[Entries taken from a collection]
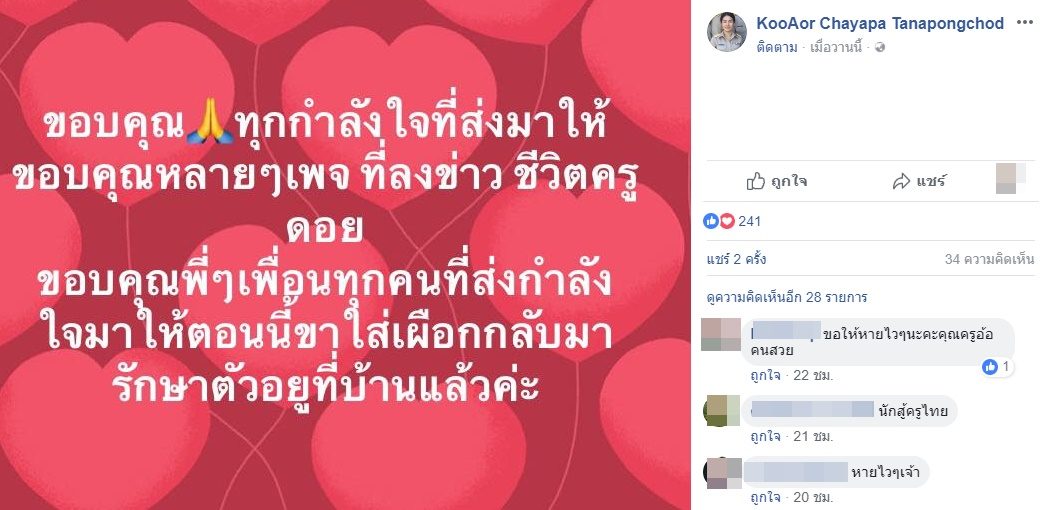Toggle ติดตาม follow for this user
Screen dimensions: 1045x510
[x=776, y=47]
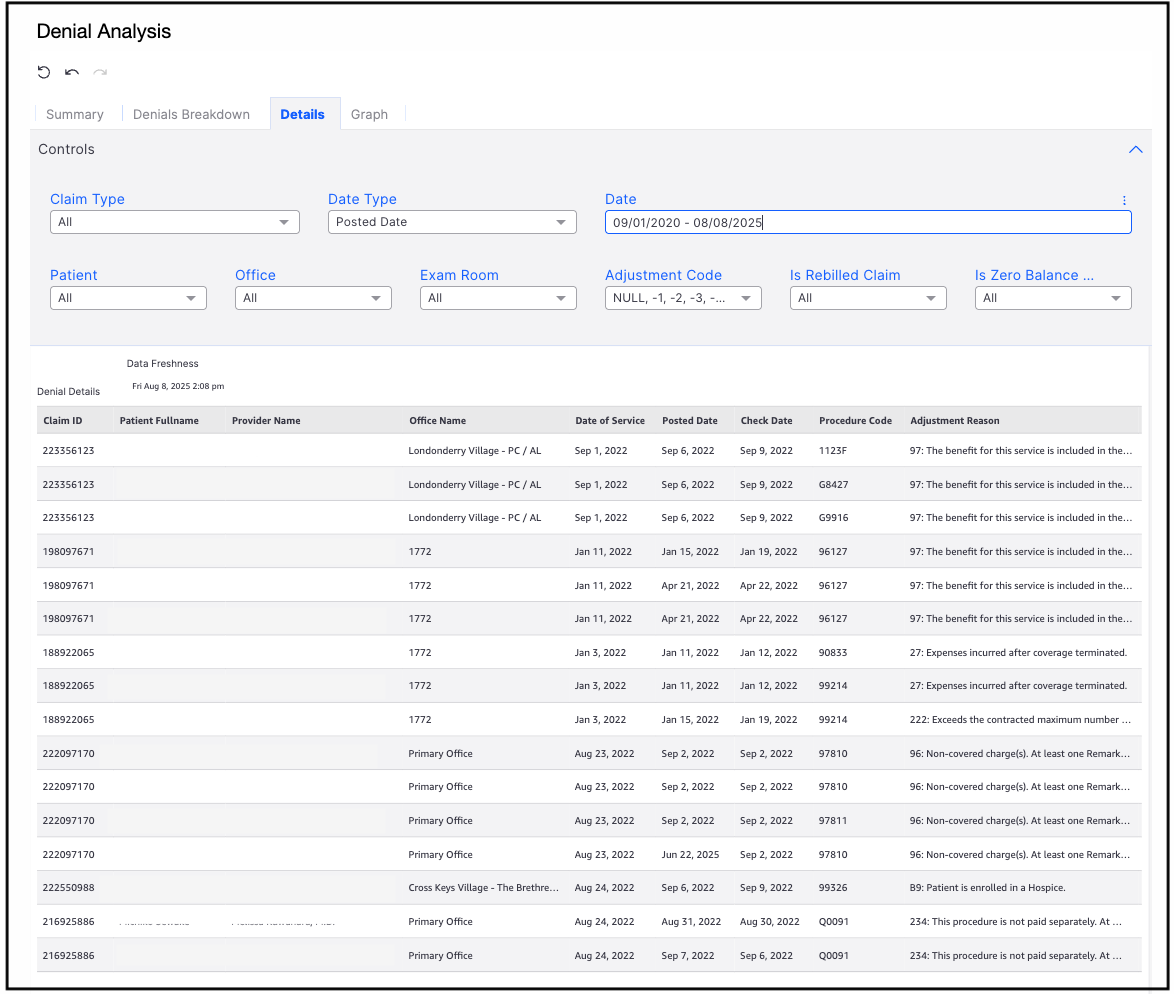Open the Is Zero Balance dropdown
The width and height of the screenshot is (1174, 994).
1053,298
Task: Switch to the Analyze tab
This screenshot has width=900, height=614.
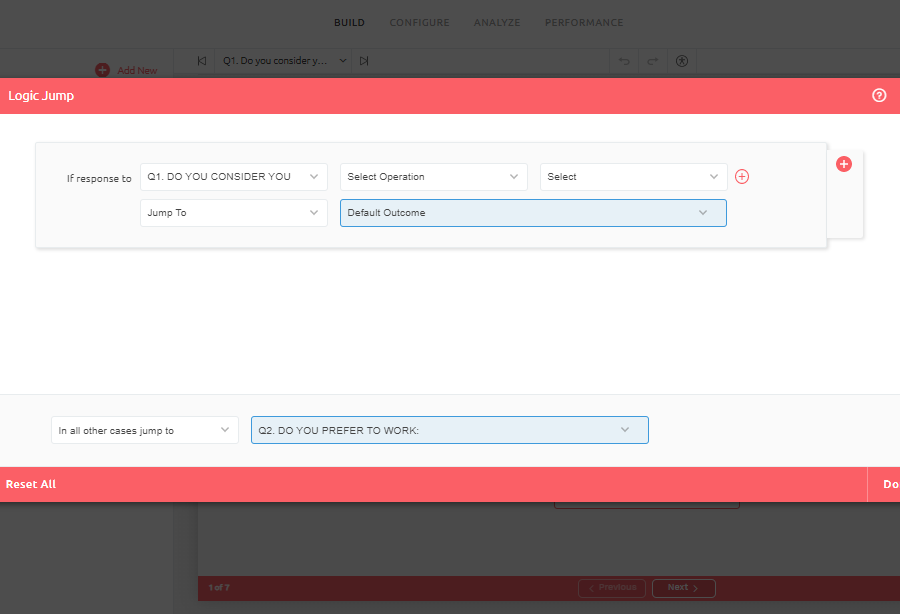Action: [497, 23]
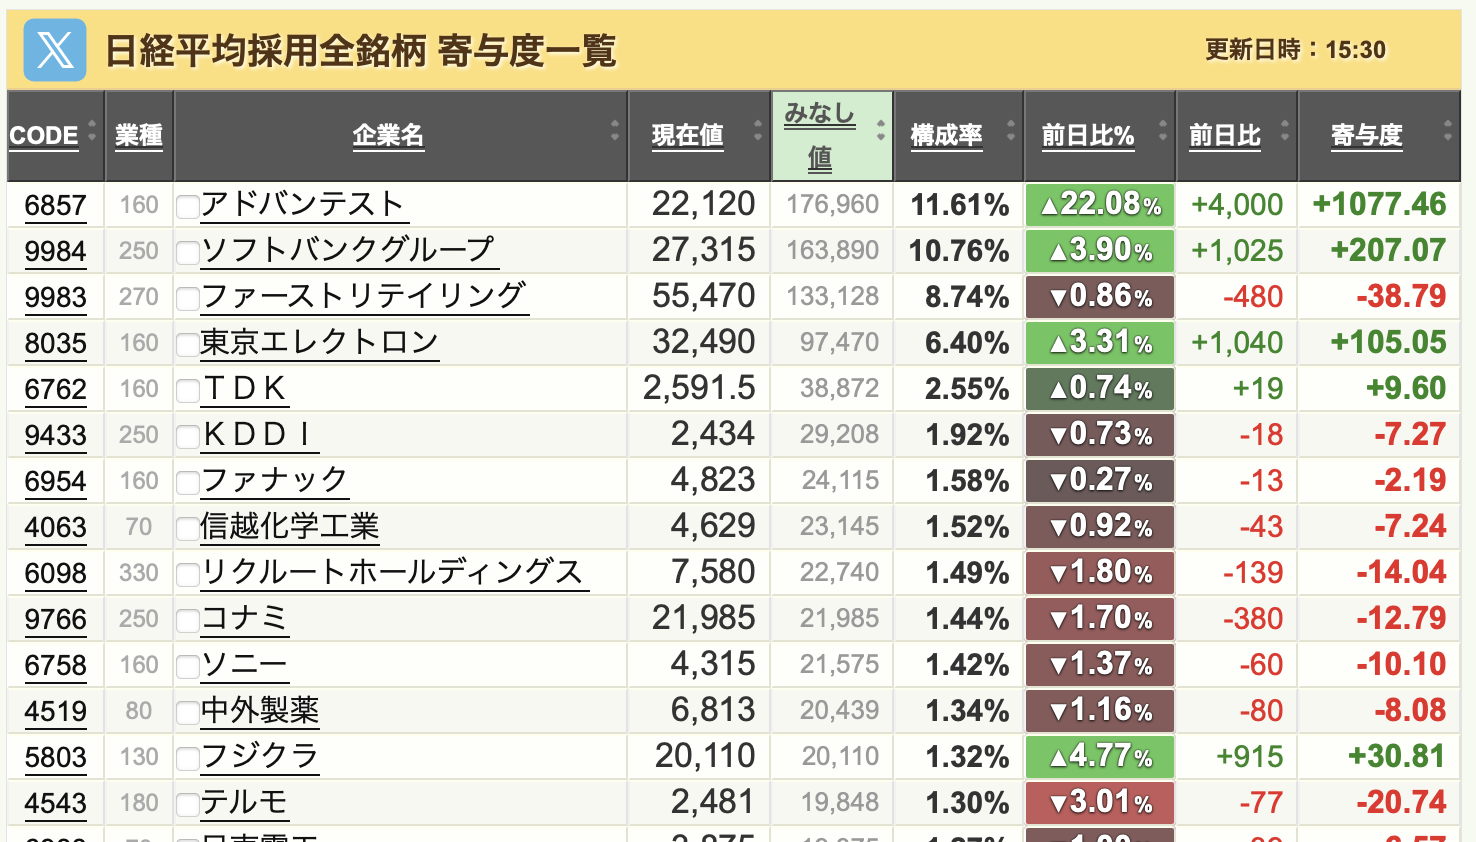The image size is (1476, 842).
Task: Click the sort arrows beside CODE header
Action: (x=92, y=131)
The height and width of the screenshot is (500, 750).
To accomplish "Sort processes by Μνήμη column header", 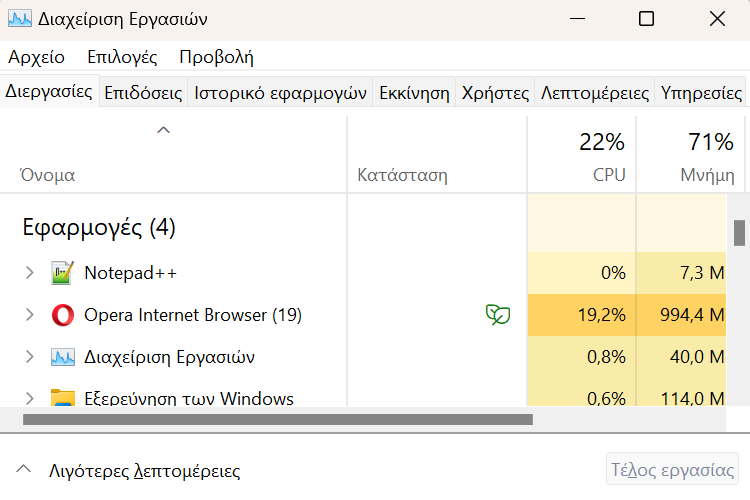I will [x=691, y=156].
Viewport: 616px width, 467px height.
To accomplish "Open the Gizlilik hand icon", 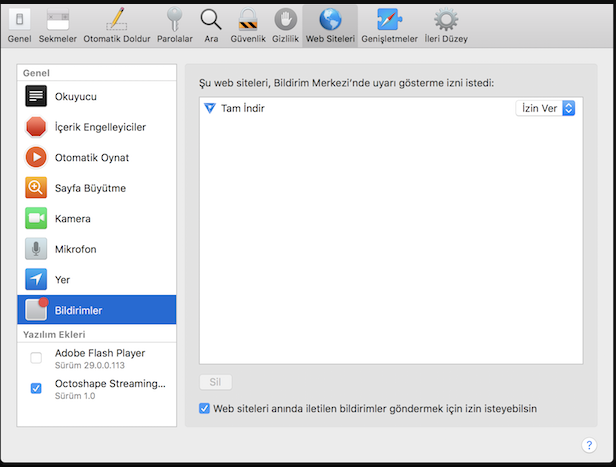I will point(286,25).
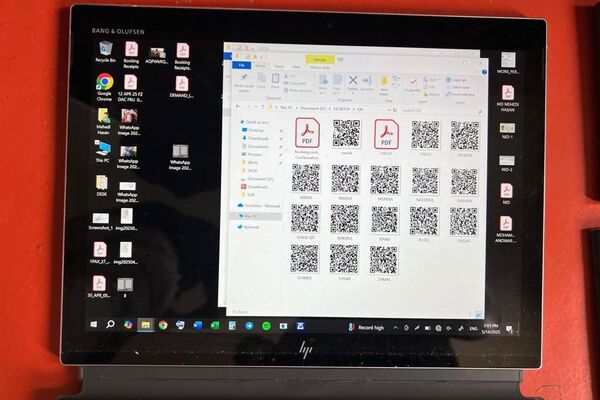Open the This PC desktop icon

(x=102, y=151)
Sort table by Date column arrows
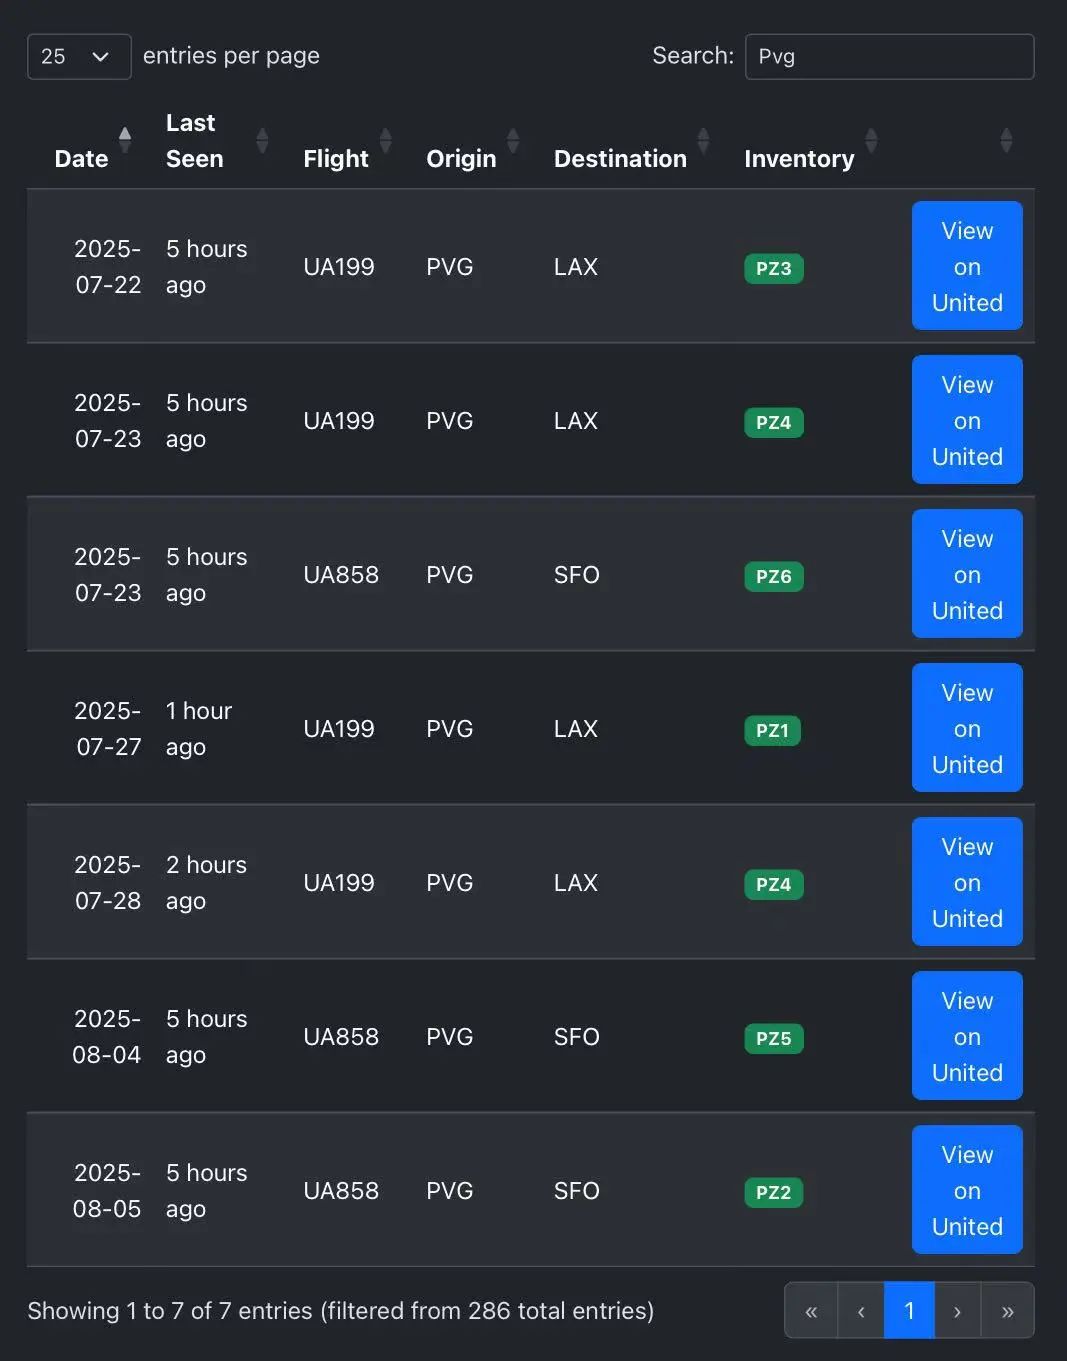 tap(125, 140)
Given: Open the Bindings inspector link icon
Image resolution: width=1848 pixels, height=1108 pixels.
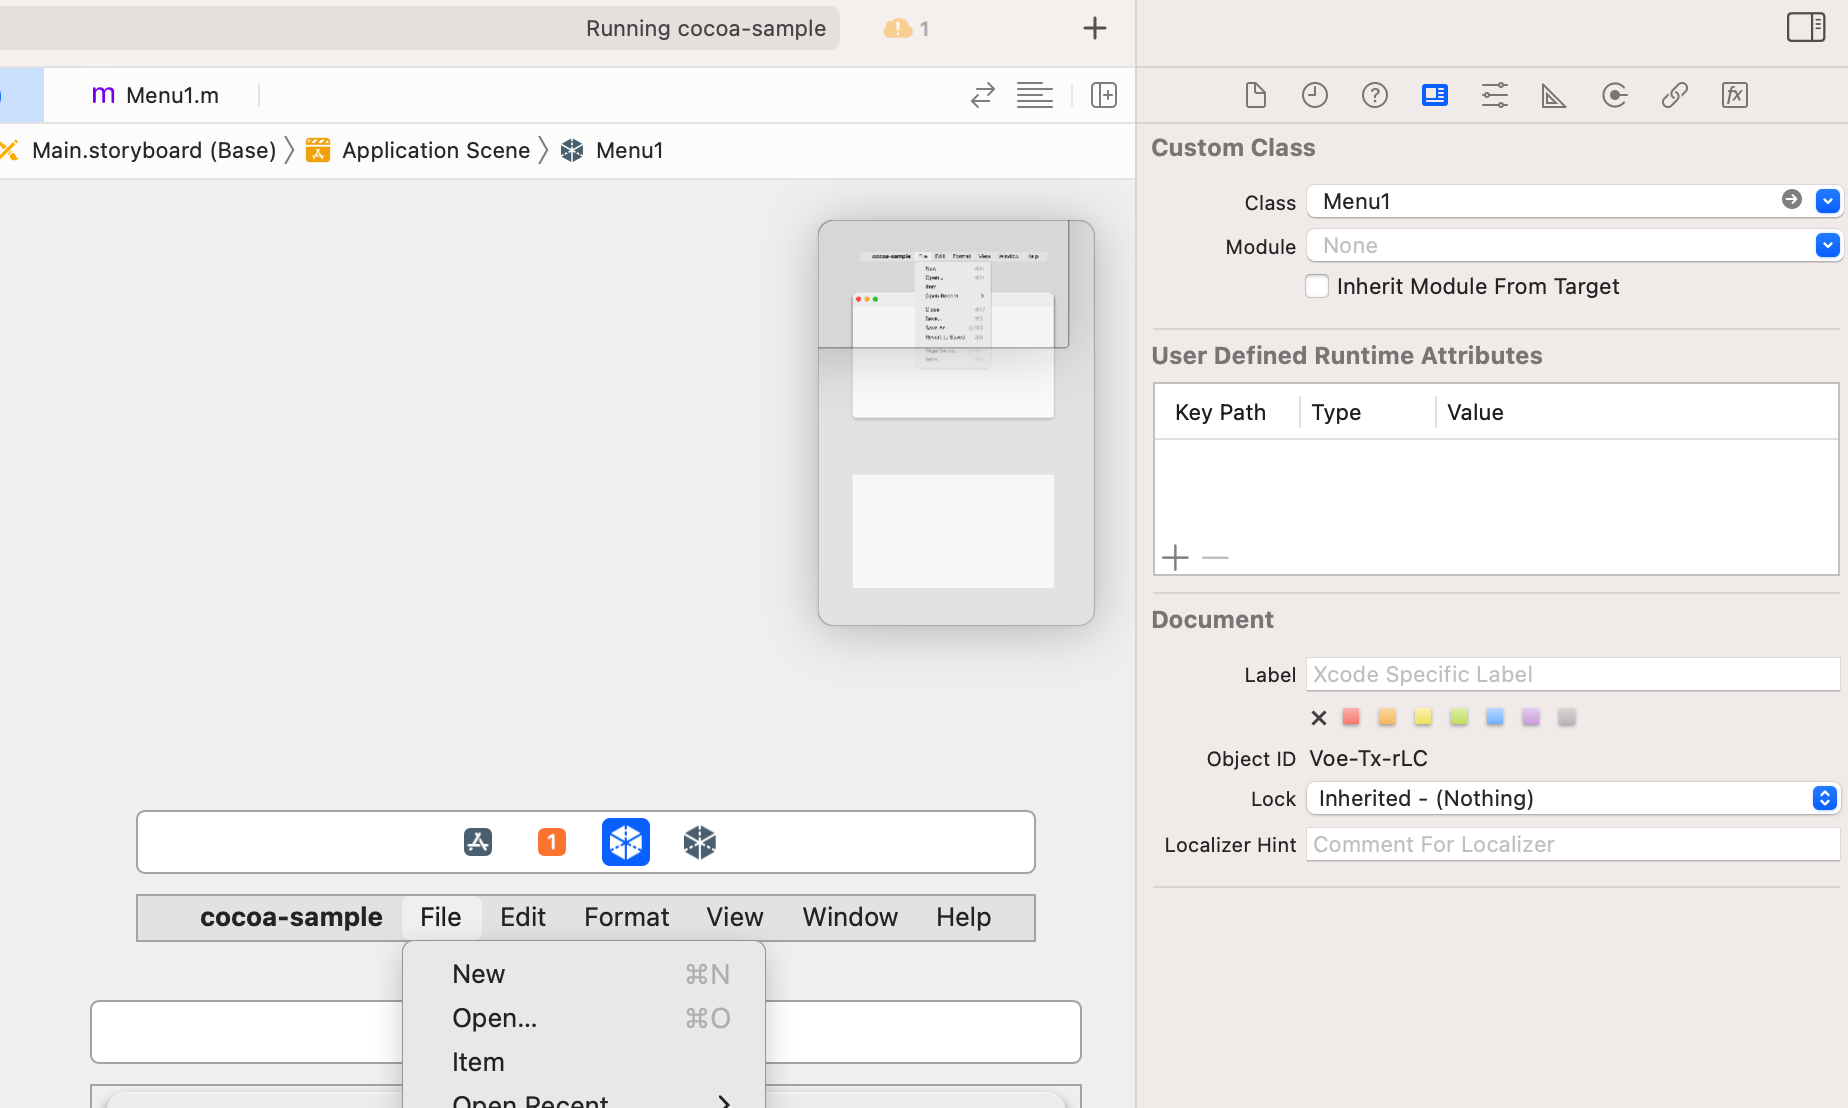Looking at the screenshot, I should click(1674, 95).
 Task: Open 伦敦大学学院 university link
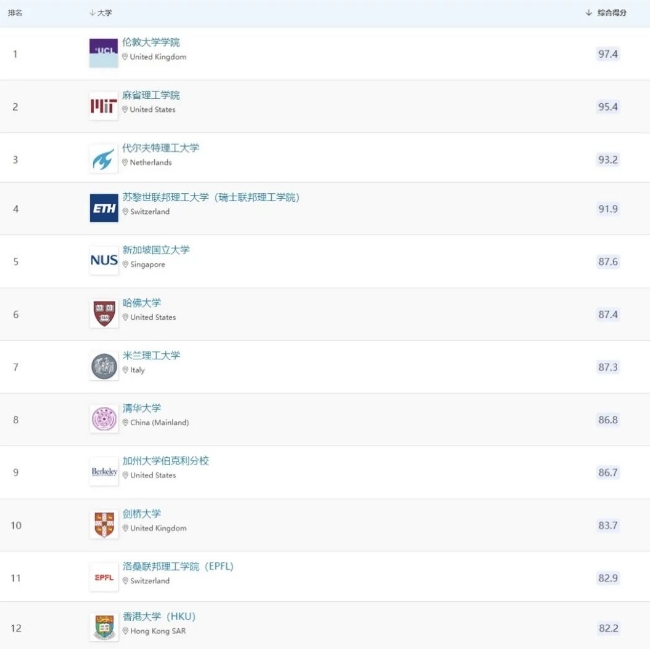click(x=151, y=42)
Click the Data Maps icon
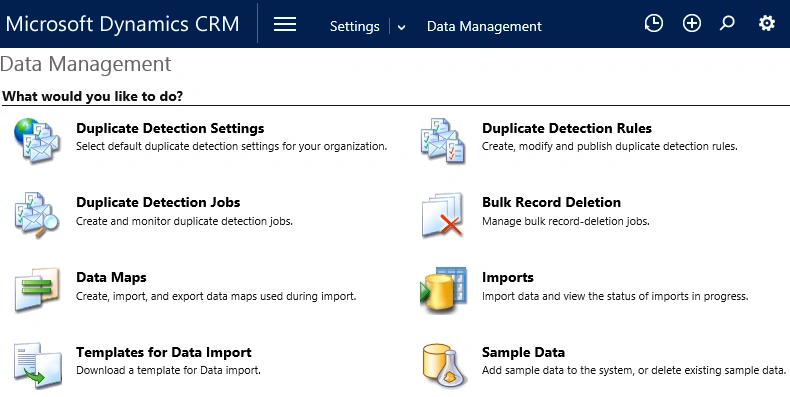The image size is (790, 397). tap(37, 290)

- [WORK ORDER]: Produce an exact copy of the lines from the line containing "Sort table by Date column arrows" through the last line of the records, with no pictures and no other text.

- [SOLVED PROBLEM]:
Sort table by Date column arrows
 tap(125, 140)
Given: Open the Bindings inspector link icon
Image resolution: width=1848 pixels, height=1108 pixels.
Looking at the screenshot, I should click(1674, 95).
 Task: Open 伦敦大学学院 university link
click(x=151, y=42)
Click the Data Maps icon
The image size is (790, 397). tap(37, 290)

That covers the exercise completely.